_Exercise:_ Here is the listing. Report each line in it that contains the string "News".

_The input:_
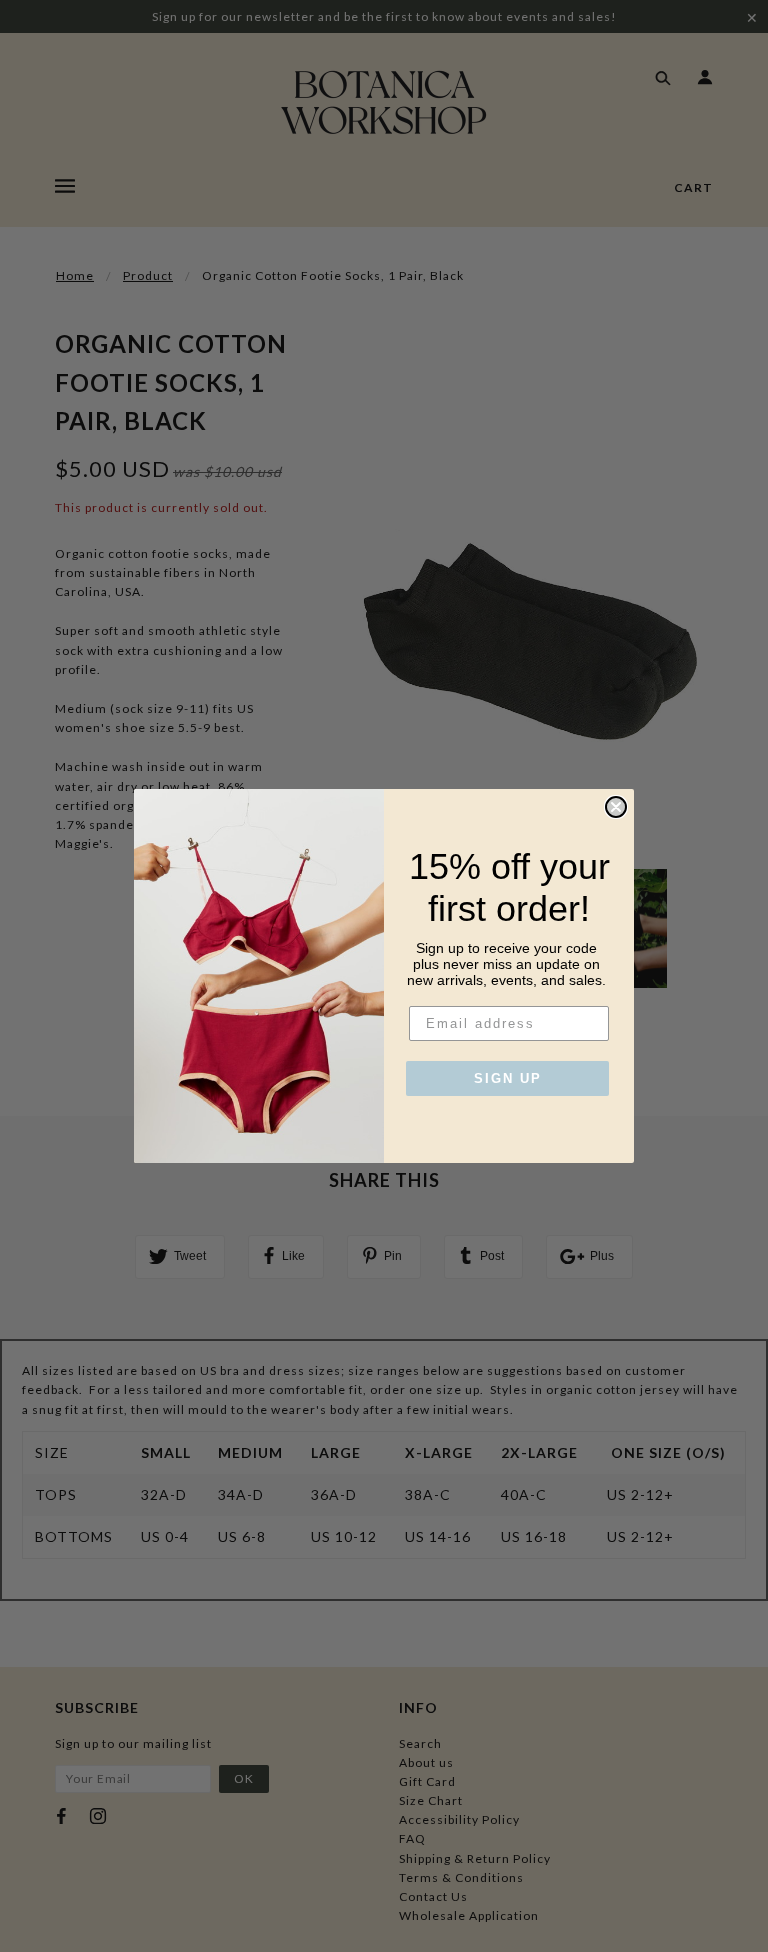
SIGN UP (508, 1078)
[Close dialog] (616, 807)
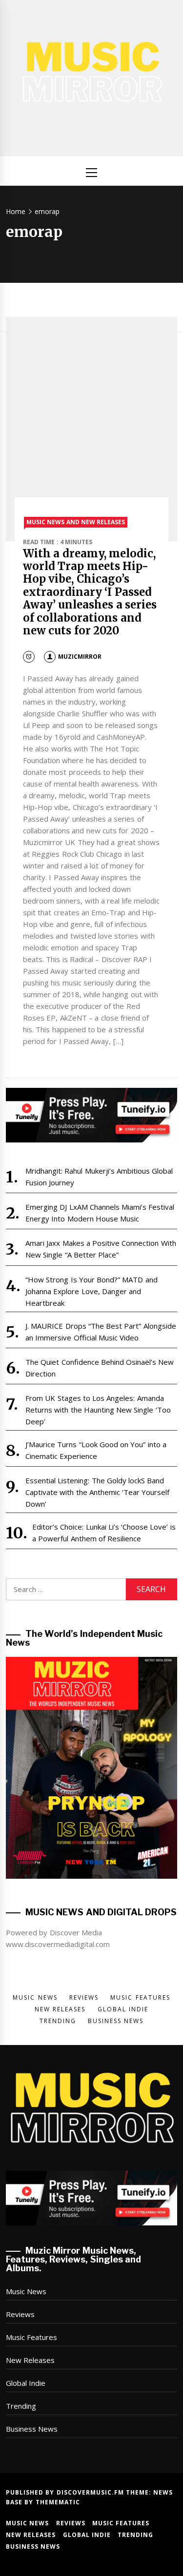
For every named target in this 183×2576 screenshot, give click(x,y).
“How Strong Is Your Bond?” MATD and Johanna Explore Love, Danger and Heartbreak (91, 1291)
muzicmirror (80, 656)
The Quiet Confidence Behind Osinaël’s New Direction (99, 1367)
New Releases (30, 2360)
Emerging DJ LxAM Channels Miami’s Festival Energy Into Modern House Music (100, 1212)
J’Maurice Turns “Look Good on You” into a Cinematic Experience (95, 1450)
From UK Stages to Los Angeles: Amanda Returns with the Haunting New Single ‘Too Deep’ (98, 1409)
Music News (26, 2291)
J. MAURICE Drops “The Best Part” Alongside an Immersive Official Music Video (100, 1331)
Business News (32, 2429)
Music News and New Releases (75, 522)
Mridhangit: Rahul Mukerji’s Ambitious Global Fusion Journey (99, 1176)
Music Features (31, 2337)
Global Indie (25, 2383)
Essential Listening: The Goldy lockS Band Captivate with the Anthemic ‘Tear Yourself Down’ (97, 1492)
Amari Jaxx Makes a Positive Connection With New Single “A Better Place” (100, 1248)
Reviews (20, 2314)
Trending (21, 2406)
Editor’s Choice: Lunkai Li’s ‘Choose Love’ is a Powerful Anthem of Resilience (104, 1532)
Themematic (58, 2502)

_Exercise solution:_
Music News (26, 2291)
Business News (32, 2429)
Music News and New Releases (75, 522)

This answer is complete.